* _Parts of the exercise_
- a) Answer these questions about the pull request discussion on the updated WorldCerealInferenceDataset:
(i) Which older PR number holds scattered discussion of the same change?
(ii) What shapes are reported for latlons and lon?
(iii) What problem with latlons is raised for large tiles?
- b) Continue the pull request discussion on the updated WorldCerealInferenceDataset from the point where it stops.

── Document segment

Updated WorldCerealInferenceDataset #103

kvantricht · 2024-09-03T10:06:58Z

Extractions of test patches are now more in line with actual inference on openEO. WorldCerealInferenceDataset has been updated to cope with these new files.

kvantricht · 2024-09-04T07:46:34Z

Scattered discussion of the above in older PR (#65). Once we'd merge this one, we can close the other one.

presto/dataset.py

gabrieltseng · 2024-09-05T08:59:16Z

presto/dataset.py

+            months,
+            target,
+            lon,
+            lat,


Do we need latlons and lon, lat here? If I understand correctly, lon == latlons[:, 1] and lat == latlons[:, 0], which means we don't need lon, lat?

It's not so simple I'm afraid, I struggled with this a lot. After the meshgrid and flattening of latlons it becomes quite hard to get back to original lon, lat we need to properly reconstruct the DataArray.

latlons.shape (2500, 2) lon.shape (50,)

So no, lon != latlons[:, 1]. I've been thinking about easier ways but haven't found them as of yet.

hmm okay. I think this is probably (?) easier, especially considering we additionally apply the transformation. The latlons take up quite a bit of RAM, and for large tiles this might become an issue.

────
── Dataset extract

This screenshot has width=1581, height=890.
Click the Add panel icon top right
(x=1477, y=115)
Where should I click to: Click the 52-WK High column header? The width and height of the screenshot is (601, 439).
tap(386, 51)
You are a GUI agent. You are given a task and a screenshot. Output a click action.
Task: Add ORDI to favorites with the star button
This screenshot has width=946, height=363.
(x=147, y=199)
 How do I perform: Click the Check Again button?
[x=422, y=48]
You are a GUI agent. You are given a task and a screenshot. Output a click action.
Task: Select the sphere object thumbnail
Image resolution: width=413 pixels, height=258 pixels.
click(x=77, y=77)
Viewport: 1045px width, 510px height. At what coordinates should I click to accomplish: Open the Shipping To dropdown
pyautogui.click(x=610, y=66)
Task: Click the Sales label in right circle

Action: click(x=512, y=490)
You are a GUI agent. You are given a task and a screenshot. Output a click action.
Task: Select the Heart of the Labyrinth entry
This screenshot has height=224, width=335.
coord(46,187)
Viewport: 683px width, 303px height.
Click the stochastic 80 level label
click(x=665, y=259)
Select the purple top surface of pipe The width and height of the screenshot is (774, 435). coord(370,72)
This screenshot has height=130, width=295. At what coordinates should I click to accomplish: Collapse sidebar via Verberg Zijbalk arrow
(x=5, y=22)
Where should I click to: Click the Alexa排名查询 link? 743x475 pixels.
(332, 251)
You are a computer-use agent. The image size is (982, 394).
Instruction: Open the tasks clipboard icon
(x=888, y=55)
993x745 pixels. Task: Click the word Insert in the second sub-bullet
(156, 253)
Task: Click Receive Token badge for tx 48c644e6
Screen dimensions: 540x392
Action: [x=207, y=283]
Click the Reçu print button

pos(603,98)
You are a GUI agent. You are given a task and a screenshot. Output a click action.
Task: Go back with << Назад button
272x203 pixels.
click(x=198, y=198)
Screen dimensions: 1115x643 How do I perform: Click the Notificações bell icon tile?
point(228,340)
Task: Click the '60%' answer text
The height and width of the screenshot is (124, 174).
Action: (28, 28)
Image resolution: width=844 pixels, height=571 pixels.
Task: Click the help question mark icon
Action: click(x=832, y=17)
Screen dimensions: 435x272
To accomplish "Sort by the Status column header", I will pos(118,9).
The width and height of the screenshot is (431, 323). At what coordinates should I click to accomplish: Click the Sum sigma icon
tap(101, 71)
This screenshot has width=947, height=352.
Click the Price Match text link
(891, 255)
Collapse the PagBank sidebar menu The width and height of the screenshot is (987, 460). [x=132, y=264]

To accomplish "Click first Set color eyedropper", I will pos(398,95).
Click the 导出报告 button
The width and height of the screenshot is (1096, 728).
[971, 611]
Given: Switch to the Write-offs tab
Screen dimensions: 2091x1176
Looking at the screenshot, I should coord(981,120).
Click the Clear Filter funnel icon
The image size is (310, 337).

────

* _The responses_
- a)
(i) #65
(ii) latlons.shape is (2500, 2) and lon.shape is (50,).
(iii) The latlons take up quite a bit of RAM, which might become an issue for large tiles.

- b)
Just in case its useful here is some code to go from the flat latlons back to the original ones (but without the transformation):

import numpy as np from einops import rearrange org_lat = np.array([1, 2, 3]) org_lon = np.array([4, 5, 6, 7]) def to_flat_latlons(lat, lon): lon, lat = np.meshgrid(lon, lat) latlons = rearrange(np.stack([lat, lon]), "c x y -> (x y) c") return latlons def from_latlons(latlons): x = len(np.unique(latlons[:, 0])) y = len(np.unique(latlons[:, 1])) latlons = rearrange(latlons, "(x y) c -> c x y", x=x, y=y) lats, lons = latlons[0], latlons[1] return lats[:, 0], lons[0, ] output_lat, output_lon = from_latlons(to_flat_latlons(org_lat, org_lon)) assert np.equal(output_lon, org_lon).all() assert np.equal(output_lat, org_lat).all()

I wonder if its worth passing around the original lats and lons and only applying that transformation right before the model ingests the values

I hope i understood this well. Could you check if my latest commit address this the way you suggest it? Feel free to suggest to do it differently. Rest of the day, unfortunately I'm away. Will catch up tomorrow morning.

kvantricht · 2024-09-05T10:21:57Z

@gabrieltseng can't get the checks to work on this one :-( flake complains (not locally for me) about missing white space but when I add it, black wants to split the line and this is going endless in loops. Not sure how to fix.

gabrieltseng · 2024-09-05T10:23:02Z

hmm strange. I will try fixing on my end and if it works merge it in

gabrieltseng · 2024-09-05T11:29:23Z

Hmm actually @kvantricht would you mind undoing 8ac58df ? I think i prefer the solution before.

Perhaps in dataset.py you could make the variable names more descriptive to make it clear why we need to pass lat lons twice?

perhaps flat_latlons and lat_for_reconstruction, lon_for_reconstruction (although thats quite a mouthful, at least its very explicit).

This reverts commit 8ac58df.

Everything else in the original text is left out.